[Saved entries]
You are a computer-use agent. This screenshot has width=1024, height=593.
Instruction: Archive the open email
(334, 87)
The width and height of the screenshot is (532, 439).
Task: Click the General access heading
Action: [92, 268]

TASK ITEM >>
Each line of the data is to be output exactly, with none skipped.

TASK SOLUTION >>
You are a computer-use agent. This screenshot has width=1024, height=593.
Instruction: Archive the open email
(334, 87)
The width and height of the screenshot is (532, 439).
Task: Click the General access heading
Action: [92, 268]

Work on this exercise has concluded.